Lower earners are being hit by rising energy costs, as are those who aren't earning at all – such as retired people on modest incomes whose savings are getting little return. Unemployment carries a heavy human cost with it, especially in times of low growth and diminished opportunity. But inflation can also drive fear and anxiety: prices have been rising more rapidly than some would expect, given our recent low-growth economy. The price of filling up a car or paying a quarterly utility bill is a driver of resentment among those hard-pressed voters who David Cameron needs to win back if he's to stand a chance of winning in 2015.
John Penrose outlined on this site yesterday his proposals to combat the rises in gas, electricity and water bills. His plans can be read in full in his paper "We Deserve Better", but the outline is clear enough: the replacement of the specialist Big Regulators (Ofgem, Ofwat, Ofcom) by Big Consumers (armed with more choice and information by more consumer-responsive regulators, such as Office of Fair Trading and Competition Commission) – and an overhaul of the bodies that represent those consumers. Tony Lodge of the Centre for Policy Studies has also called for more transparency and liquidity in the system.

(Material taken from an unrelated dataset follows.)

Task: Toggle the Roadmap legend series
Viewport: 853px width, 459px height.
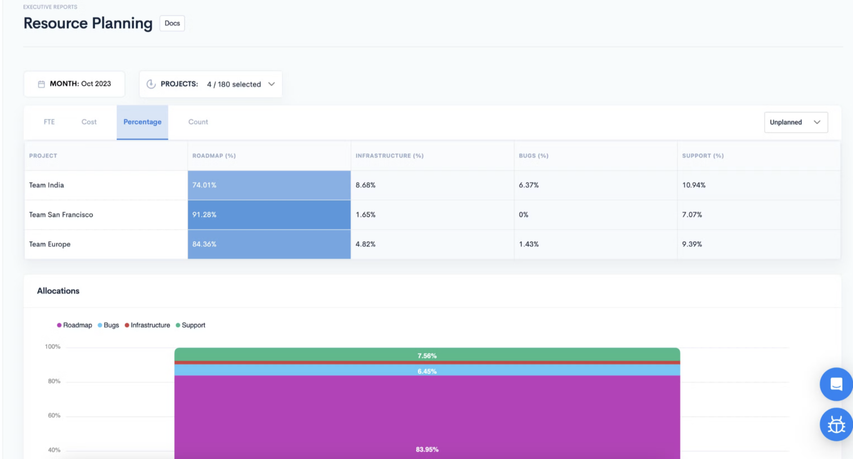Action: (x=74, y=325)
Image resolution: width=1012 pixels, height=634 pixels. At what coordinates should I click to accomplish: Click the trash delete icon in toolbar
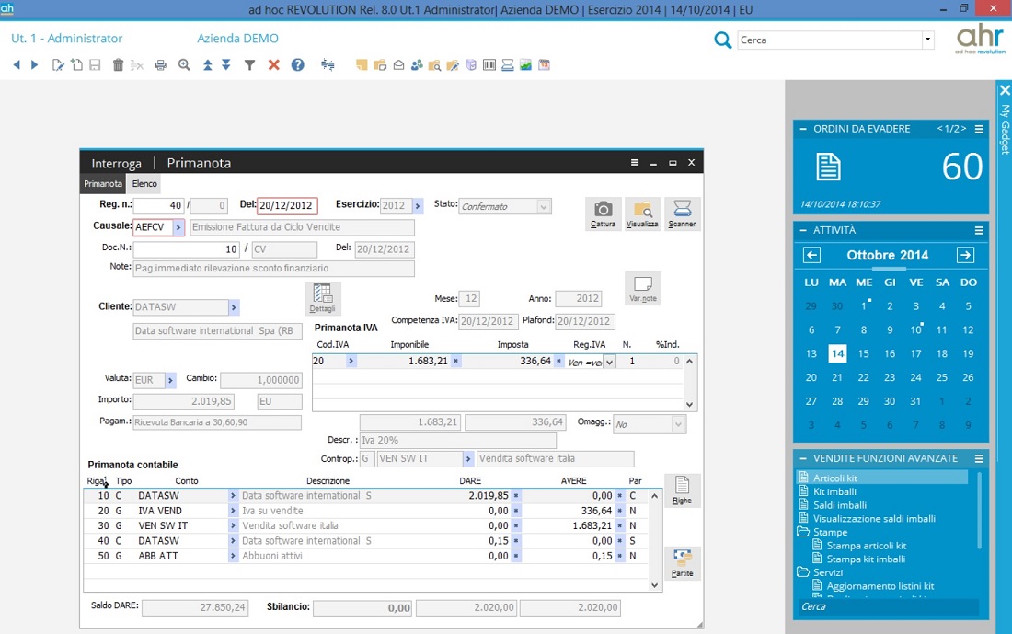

The exemplar of how to run an energy costs-related campaign is Robert Halfon, whose lobbying against fuel duty rises has been one of the biggest successes of this Parliament. Rises or falls or freezes in fuel duty are easy to understand. Reforming the architecture of utility regulation to help the consumer, as Penrose proposes, is a more gradualist business – sincethe utilities don't always have a lot in common other than being state-owned. But action is important and the Government is short of time. Lodge's proposal to delay the carbon price floor is clearer-cut, but Clegg and company would presumably block it. A good subject for a Tory backbench bill, though.